◆ **TEXTO PARA LEITURA**
= = =

Painéis difusores têm por objetivo a fragmentação controlada da frente de onda incidente, gerando um campo sonoro difuso. Atuam como obstáculos irregulares no trajeto das ondas sonoras, criando uma espécie de “caos controlado” no ambiente. Podemos entender essa ideia melhor ao imaginarmos o som incidente em uma superfície plana e o som incidente em uma superfície irregular: na primeira, o som bate e volta com o mesmo ângulo. Na segunda, o som bate e volta em diferentes direções, espalhando-se para todos os lados. Nas Figuras 2 e 3 estão ilustradas estas diferenças.
Figura 2: Ondas sonoras incidindo sobre uma superfície plana
Figura 3: Ondas sonoras incidindo sobre superfícies irregulares
Fonte: https://flypaper.soundfly.com/produce/how-to-build-an-acoustic-diffuser/
Painéis de lã mineral ou de PET com revestimento em véu preto
Geralmente a lã mineral ou de PET é utilizada para preenchimento de paredes em Drywall, sistemas de forro rebaixado, e outros sistemas nos quais se deseja um melhor desempenho acústico ao atuar na cavidade reduzindo as resonâncias e com isso isolando melhor o som. A lã pode ser utilizada igualmente como material de revestimento em paredes e tetos de salas técnicas, como casas de máquinas e casas de elevadores. Nestes casos, os painéis comercializados consistem geralmente em uma camada de lã mineral revestida com véu de vidro na cor branca ou preta, ou no caso da Lã de PET ela pode ter densidades diferentes e pinturas também. Tratam-se de placas com propriedades acústicas, de fácil instalação, podendo ser utilizadas em tetos e paredes, e instaladas sobre sistema modular de perfis metálicos, sendo que em geral a face com o véu de vidro preto ou a PET preta apresenta maior absorção sonora.

= = =

Entradas do conjunto de dados:
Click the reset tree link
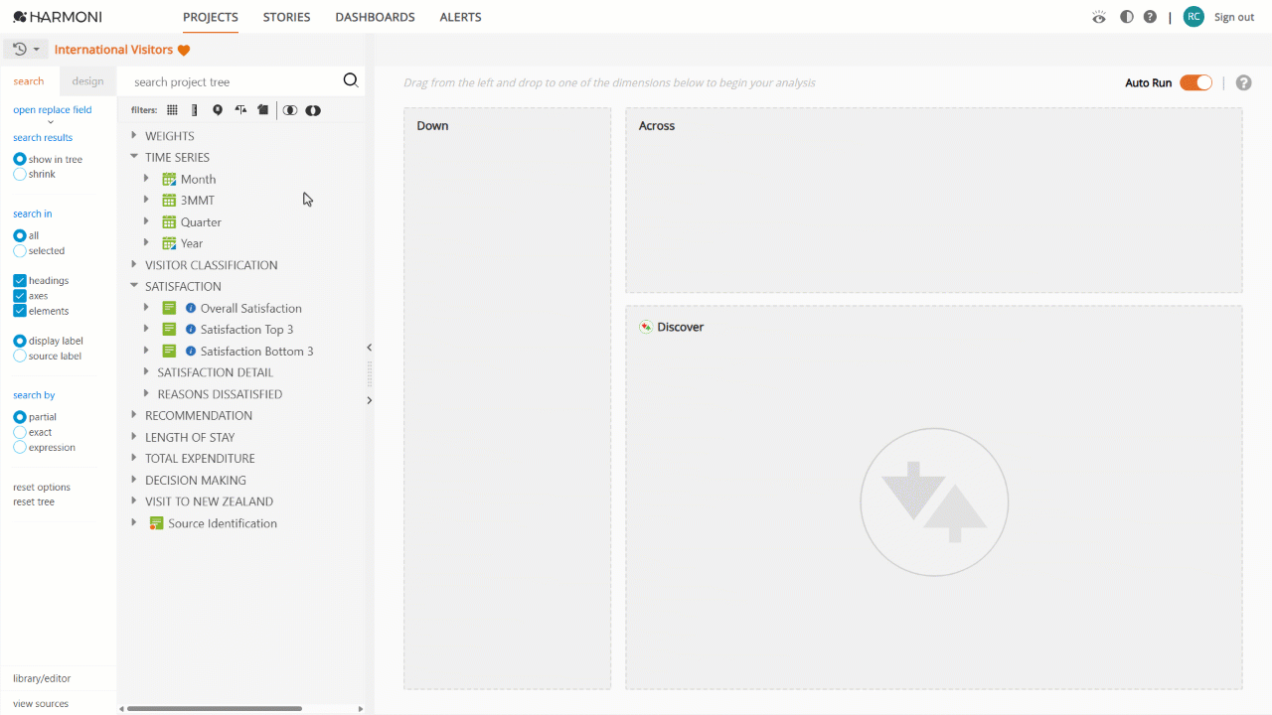The image size is (1272, 715). [x=34, y=502]
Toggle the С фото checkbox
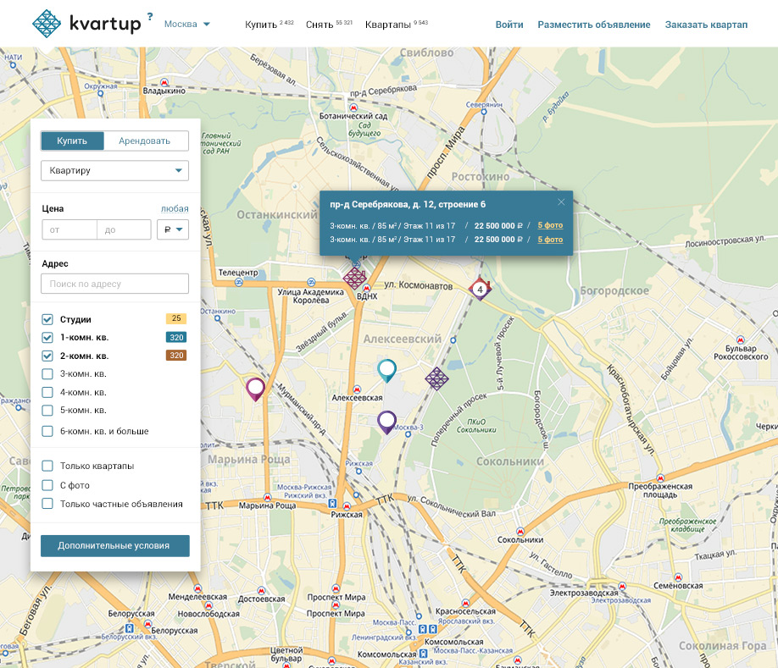The image size is (778, 668). (47, 485)

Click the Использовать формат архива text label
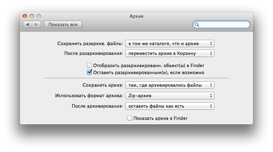(x=89, y=95)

= = =

◆ **DESCRIÇÃO DO PROBLEMA**
Transcreva do texto sobre painéis acústicos o trecho que começa em "Painéis difusores têm" e termina em "ilustradas estas diferenças.".

◆ **CAMPO DE RESPOSTA**
Painéis difusores têm por objetivo a fragmentação controlada da frente de onda incidente, gerando um campo sonoro difuso. Atuam como obstáculos irregulares no trajeto das ondas sonoras, criando uma espécie de “caos controlado” no ambiente. Podemos entender essa ideia melhor ao imaginarmos o som incidente em uma superfície plana e o som incidente em uma superfície irregular: na primeira, o som bate e volta com o mesmo ângulo. Na segunda, o som bate e volta em diferentes direções, espalhando-se para todos os lados. Nas Figuras 2 e 3 estão ilustradas estas diferenças.